Two resistance of $$100\Omega$$ and $$200\Omega$$ are connected in series with a battery of 4 V and negligible internal resistance. A voltmeter is used to measure voltage across $$100\Omega$$ resistance, which gives reading as 1 V. The resistance of voltmeter must be _______ $$\Omega$$.

$$100\Omega$$ and $$200\Omega$$ in series, battery 4V. Voltmeter across $$100\Omega$$ reads 1V.

The voltmeter (resistance $$R_V$$) is in parallel with $$100\Omega$$. Equivalent = $$\frac{100 R_V}{100 + R_V}$$.

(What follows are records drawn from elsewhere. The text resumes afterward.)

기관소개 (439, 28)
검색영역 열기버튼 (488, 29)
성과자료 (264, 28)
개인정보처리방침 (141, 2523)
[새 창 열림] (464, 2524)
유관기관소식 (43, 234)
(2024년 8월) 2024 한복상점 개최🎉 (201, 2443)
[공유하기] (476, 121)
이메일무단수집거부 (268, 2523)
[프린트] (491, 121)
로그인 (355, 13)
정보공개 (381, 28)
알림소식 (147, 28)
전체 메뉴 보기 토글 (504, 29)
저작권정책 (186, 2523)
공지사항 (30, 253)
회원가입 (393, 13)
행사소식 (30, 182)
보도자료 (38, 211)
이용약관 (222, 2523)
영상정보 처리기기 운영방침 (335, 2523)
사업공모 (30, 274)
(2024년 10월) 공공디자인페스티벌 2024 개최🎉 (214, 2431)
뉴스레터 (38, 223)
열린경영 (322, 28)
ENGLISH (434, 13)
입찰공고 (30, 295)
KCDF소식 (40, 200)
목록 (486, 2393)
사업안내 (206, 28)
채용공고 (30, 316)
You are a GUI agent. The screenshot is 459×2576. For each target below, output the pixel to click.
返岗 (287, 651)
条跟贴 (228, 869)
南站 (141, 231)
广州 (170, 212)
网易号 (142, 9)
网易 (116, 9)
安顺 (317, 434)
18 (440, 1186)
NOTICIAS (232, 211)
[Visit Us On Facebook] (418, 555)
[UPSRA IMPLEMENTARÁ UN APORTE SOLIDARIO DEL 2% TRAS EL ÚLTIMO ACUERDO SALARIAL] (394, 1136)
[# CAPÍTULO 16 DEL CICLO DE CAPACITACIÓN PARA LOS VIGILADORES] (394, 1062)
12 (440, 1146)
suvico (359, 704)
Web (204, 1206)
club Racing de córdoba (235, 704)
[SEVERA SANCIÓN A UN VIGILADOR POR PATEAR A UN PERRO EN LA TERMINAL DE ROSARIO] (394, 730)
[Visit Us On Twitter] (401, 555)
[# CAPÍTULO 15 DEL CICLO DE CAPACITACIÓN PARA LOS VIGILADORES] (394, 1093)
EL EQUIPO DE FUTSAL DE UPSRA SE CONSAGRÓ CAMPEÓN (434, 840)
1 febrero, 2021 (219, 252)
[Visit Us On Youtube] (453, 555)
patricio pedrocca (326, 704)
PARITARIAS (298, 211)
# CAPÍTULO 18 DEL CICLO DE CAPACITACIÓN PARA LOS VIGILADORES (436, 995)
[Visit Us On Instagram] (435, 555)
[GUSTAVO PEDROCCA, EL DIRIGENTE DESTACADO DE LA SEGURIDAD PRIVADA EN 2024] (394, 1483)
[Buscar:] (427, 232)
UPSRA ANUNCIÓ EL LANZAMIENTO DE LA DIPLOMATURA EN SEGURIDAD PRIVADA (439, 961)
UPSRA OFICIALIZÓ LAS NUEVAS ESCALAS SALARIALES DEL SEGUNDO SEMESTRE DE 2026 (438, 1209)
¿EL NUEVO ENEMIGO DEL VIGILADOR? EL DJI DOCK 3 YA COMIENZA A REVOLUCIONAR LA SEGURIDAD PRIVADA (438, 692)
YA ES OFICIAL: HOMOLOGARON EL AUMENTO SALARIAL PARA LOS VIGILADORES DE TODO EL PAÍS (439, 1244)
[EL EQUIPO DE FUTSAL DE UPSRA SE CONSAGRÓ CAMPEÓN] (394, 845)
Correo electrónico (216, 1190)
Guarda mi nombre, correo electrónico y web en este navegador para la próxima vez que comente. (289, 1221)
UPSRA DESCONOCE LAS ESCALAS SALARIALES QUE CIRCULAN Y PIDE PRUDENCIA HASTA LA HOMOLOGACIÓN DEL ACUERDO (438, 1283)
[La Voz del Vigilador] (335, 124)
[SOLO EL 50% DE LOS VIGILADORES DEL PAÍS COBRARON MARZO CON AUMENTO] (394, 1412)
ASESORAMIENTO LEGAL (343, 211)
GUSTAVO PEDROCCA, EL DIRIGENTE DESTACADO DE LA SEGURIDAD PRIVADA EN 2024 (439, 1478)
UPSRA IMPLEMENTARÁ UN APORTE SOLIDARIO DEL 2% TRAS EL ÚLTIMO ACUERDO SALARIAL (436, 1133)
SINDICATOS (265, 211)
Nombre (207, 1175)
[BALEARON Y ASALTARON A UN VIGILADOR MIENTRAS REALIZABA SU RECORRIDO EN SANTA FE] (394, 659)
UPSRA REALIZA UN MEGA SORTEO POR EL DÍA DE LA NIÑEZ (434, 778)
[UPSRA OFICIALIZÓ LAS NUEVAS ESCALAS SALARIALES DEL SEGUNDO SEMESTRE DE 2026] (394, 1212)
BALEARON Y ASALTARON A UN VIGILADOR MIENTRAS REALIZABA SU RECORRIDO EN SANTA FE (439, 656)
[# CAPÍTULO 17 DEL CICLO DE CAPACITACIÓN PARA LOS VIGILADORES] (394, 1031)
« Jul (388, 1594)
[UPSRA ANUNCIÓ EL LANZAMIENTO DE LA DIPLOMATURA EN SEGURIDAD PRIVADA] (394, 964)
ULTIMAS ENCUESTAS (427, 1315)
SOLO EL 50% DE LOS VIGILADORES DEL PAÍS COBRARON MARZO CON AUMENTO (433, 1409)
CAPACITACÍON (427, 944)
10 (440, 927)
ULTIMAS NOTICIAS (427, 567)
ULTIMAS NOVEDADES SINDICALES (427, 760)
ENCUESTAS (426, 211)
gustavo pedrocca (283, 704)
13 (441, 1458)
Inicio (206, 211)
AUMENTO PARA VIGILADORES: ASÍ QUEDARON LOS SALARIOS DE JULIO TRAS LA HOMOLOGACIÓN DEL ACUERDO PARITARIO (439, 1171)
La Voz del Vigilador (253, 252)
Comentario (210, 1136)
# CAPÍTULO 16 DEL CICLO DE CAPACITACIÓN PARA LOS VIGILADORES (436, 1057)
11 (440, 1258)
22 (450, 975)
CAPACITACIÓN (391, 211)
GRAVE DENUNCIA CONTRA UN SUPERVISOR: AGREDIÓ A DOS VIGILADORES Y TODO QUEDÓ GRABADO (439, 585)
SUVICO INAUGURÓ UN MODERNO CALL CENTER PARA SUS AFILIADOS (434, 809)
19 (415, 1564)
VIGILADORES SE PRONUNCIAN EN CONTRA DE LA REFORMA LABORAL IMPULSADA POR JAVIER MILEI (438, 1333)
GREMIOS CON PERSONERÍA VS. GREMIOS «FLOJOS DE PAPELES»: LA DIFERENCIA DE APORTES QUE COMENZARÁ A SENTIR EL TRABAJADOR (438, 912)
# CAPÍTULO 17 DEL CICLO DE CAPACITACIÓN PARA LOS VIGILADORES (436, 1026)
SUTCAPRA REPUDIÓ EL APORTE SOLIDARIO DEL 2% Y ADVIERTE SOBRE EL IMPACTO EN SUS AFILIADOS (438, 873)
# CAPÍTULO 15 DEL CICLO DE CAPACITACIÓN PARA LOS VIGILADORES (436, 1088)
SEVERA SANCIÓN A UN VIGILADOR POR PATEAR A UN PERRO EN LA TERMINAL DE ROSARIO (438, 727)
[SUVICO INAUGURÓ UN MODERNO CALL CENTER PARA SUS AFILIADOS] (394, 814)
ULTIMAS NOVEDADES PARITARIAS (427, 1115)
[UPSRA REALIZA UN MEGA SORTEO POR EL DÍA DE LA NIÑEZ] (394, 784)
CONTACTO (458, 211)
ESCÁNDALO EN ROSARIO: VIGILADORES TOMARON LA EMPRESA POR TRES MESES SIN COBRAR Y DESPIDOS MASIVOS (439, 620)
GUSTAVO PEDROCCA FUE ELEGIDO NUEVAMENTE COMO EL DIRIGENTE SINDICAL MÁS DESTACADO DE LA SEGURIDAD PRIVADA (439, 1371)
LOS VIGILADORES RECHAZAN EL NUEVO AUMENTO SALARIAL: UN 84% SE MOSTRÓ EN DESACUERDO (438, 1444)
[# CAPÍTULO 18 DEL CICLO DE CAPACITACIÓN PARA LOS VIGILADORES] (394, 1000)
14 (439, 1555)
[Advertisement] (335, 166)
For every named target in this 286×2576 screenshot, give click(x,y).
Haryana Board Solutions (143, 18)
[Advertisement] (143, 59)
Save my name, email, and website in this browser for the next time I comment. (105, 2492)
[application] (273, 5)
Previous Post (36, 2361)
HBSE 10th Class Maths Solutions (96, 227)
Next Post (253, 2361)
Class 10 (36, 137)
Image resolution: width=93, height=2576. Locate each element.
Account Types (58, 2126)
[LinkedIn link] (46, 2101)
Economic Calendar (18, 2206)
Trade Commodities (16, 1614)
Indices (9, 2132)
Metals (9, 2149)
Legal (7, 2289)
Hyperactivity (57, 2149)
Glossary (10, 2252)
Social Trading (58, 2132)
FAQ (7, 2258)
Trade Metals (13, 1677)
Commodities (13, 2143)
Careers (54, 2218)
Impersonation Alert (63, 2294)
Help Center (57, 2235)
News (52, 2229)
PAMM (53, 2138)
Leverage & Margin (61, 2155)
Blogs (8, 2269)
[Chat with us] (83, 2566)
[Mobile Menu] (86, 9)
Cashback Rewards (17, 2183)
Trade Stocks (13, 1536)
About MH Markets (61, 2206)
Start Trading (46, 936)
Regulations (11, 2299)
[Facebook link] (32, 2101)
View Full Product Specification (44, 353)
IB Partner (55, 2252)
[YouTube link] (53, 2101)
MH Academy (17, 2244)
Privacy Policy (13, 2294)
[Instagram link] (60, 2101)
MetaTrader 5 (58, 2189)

Total resistance = $$\frac{100R_V}{100+R_V} + 200$$.

Current = $$\frac{4}{\frac{100R_V}{100+R_V} + 200}$$.

Voltage across parallel combination = 1V.

So voltage across $$200\Omega$$ = 3V. Current = $$\frac{3}{200} = 0.015$$ A.

For the parallel combination: $$V = IR_{eq}$$: $$1 = 0.015 \times \frac{100R_V}{100+R_V}$$

$$\frac{100R_V}{100+R_V} = \frac{1}{0.015} = \frac{200}{3}$$

$$300R_V = 200(100 + R_V) = 20000 + 200R_V$$

$$100R_V = 20000 \Rightarrow R_V = 200\Omega$$

Therefore, the answer is $$\boxed{200}$$.